The old man stood up and addressed the church, telling them it was a bad idea.
"First of all, ain't nobody here knows how to play one of those things. Second, if we are going to spend that much money, we really ought to do something about the lights."
That story reflects the reality of democracy.
Studies have shown many American voters to be badly uninformed or misinformed, not only about the issues of the day, but about the basic structure of their government, an ignorance revealed by numerous surveys and polls.
"About half of all Americans do not know that each state has two senators, and three quarters do not know the length of their terms," writes George Mason university economist Bryan Caplan.
Caplan's new book "The Myth of the Rational Voter: Why Democracies Choose Bad Policies" lays out just how uninformed many voters are.
Just a couple of examples: Over half cannot name their congressman, and an even lower percentage cannot name his or her party affiliation.
But don't feel bad. We are no more ignorant than our ancestors. Since the birth of polling decades ago, surveys have shown voters have a low level of knowledge about political issues.
And "international comparisons reveal Americans' overall political knowledge to be no more than moderately below average," Caplan notes.
Using polling data, Caplan shows that a large number of voters suffer from four biases that lead them in the wrong direction on policy matters.
They have an antimarket bias, a tendency to underestimate the benefits of a free market.
They also have an anti-foreign bias, a tendency to underestimate the benefits or over estimate the costs of dealing economically with foreigners.
The fear about Japanese investment in the United States is a perfect example of this. Caplan notes that during the period when polls showed the greatest concern about Japanese companies buying up America, British investment in the United States by at least 50 percent every year, and there was no outcry over the Brits buying everything.

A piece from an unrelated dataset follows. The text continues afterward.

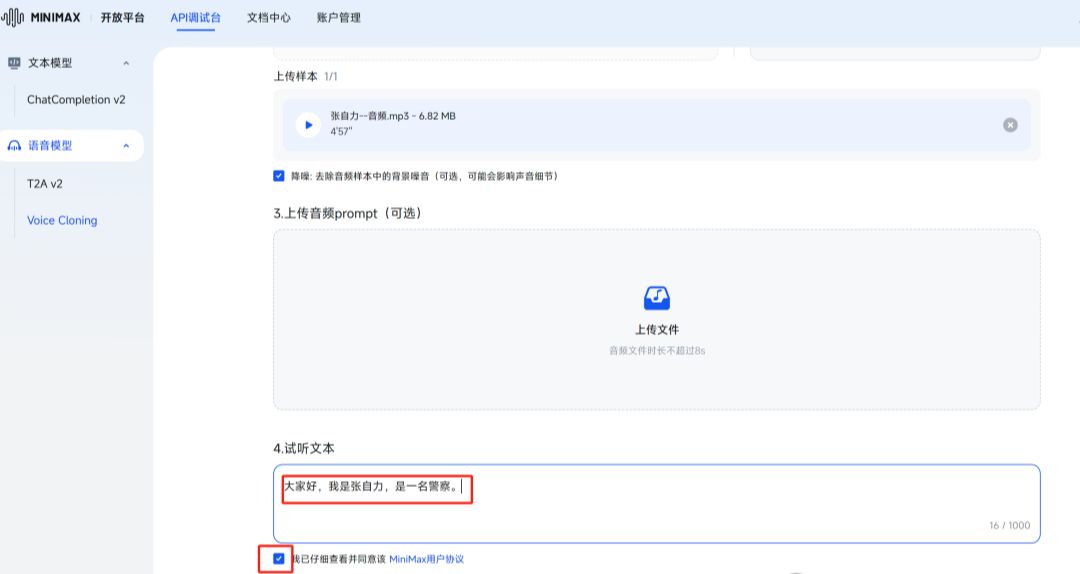The width and height of the screenshot is (1080, 574).
Task: Uncheck the MiniMax user agreement checkbox
Action: 279,559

Voters also suffer from a make-work bias, a tendency to overestimate the costs of job losses.
The fourth and final bias is a pessimistic bias, a tendency to overestimate the severity of current economic problems and underestimate the future performance of the economy.
"This pessimistic bias is a general-interest prop to political demagoguery of all kinds. It creates a presumption that matters, left uncontrolled, are spiraling to destruction, and that something has to be done, no matter how costly or ultimately counterproductive to wealth or freedom. This mind-set plays a role in almost every modern political controversy, from downsizing to immigration to global warming," Caplan wrote in an article for Reason magazine.
Again, none of these four biases are unique to 21st-century American. In all times and in all places, a significant number of people have distrusted foreigners and, believed the world was going to hell even in the times of greatest peace and prosperity.
If voters views on economic matters are so out of skew with reality, how can we get them, and the people they elect, to make the write decisions?
In an ideal world, having read Henry Hazlitt's "Economics in One Lesson" and Julian Simon's "The Ultimate Resource" would be a requirement for voting.
But we don't live in that world.
Caplan notes that better-educated voters tend to be more knowledgeable about economic matters. He also notes that until 1949, Great Britain allowed graduates of its top universities and business owners to vote multiple times.
"Since more educated voters think more like economists, there is much to be said for such weighting schemes. I leave it to the reader to decide whether 1948 Britain counts as a democracy," he writes.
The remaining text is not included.